Le coup de colère du président de l'UMIH en Meurthe-et-Moselle sur France Bleu Lorraine. Le représentant des hôteliers, restaurateurs, cafetiers et patrons de discothèques ne comprend pas pourquoi les discothèques ne pourront rouvrir qu'en septembre. On condamne notre profession, selon Michel Bédu.

Des discothèques qui vont rester vides jusqu'en septembre : impensable pour Michel Bédu (photo d'illustration)
Des discothèques qui vont rester vides jusqu'en septembre : impensable pour Michel Bédu (photo d'illustration) © Radio France - Nicolas Olivier

Le gouvernement condamne notre métier ! Michel Bédu ne décolère pas. Le président de l'UMIH en Meurthe-et-Moselle (Union des métiers et des industries de l'hôtellerie) qui représente les hôteliers, restaurateurs, cafetiers et patrons de discothèques, était l'invité de France Bleu Lorraine ce mardi matin.

Les discothèques ne sont autorisées à rouvrir qu'en septembre alors que les stades pourront accueillir à nouveau des spectateurs le 11 juillet avec une jauge maximale de 5.000 personnes. "On voit bien que les nouveaux protocoles sanitaires sont de plus en plus allégés et nous, on n'ouvre pas. Franchement, on vit très très mal cette crise et économiquement c'est très difficile pour nous", souligne Michel Bédu. 

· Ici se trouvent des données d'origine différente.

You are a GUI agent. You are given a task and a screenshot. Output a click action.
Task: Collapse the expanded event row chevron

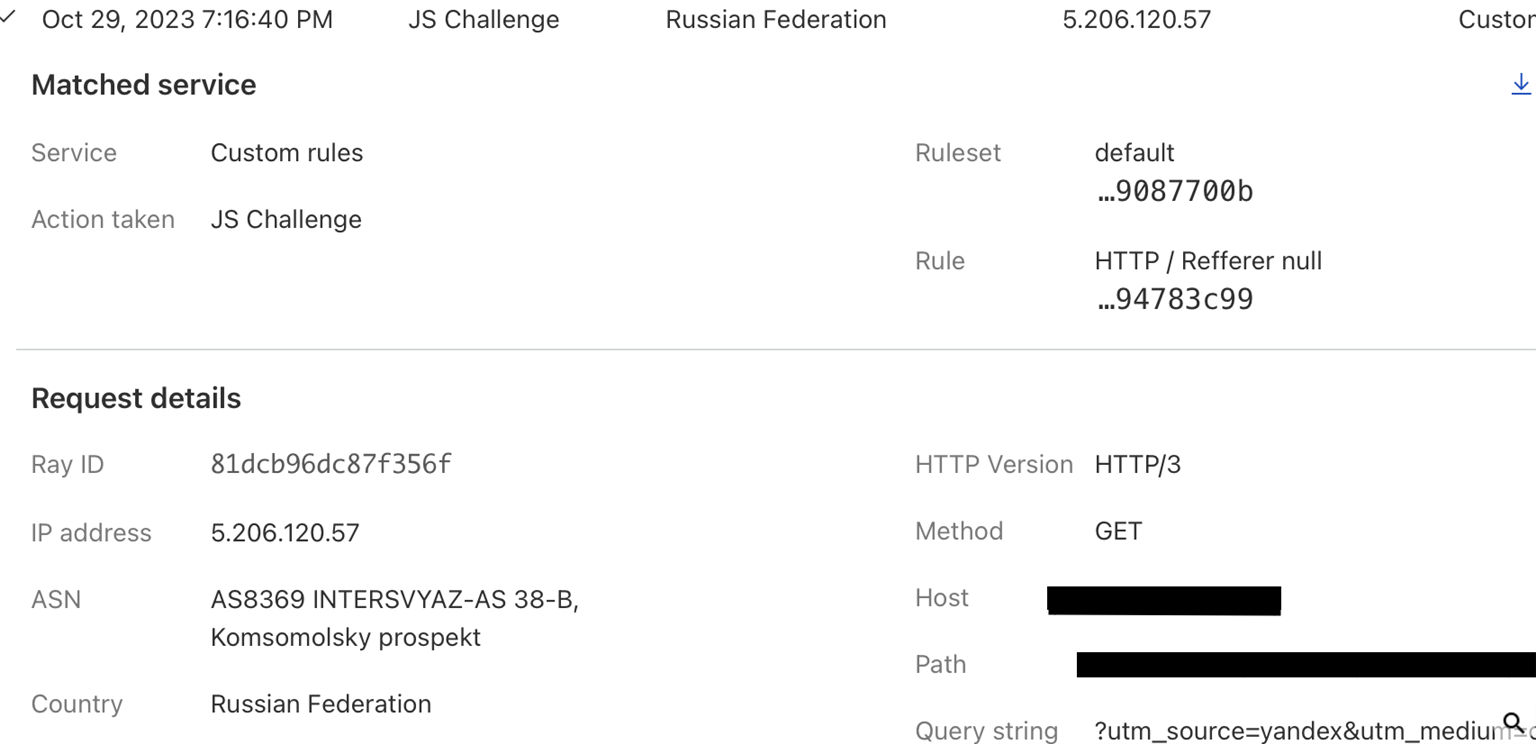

Et d'ajouter : "Il faut quand même savoir que les discothèques ont obligation de renouveler intégralement l'air toutes les 8 à 10 minutes. On est parfaitement dans les normes et on ne nous laisse même pas une chance. On a travaillé sur un protocole d'accord avec le gouvernement. Il y avait le port du masque".

Qu'on nous laisse au moins une chance !

Un été sans danser. La moitié des 150 établissements du département, discothèques et bars musicaux, risquent de fermer définitivement à la fin de l'année, selon Michel Bédu. 

"Ce n'est pas possible de rester 6 mois sans chiffre d'affaires pour une entreprise. Condamner un métier comme ça, on ne peut pas faire pire. Je n'ai jamais vu ça. Je pense que dans l'histoire, il n'y a pas beaucoup de métiers qui ont été condamnés comme ça par un gouvernement. C'est incroyable !" 

La profession envisage de déposer un recours devant le conseil d'Etat.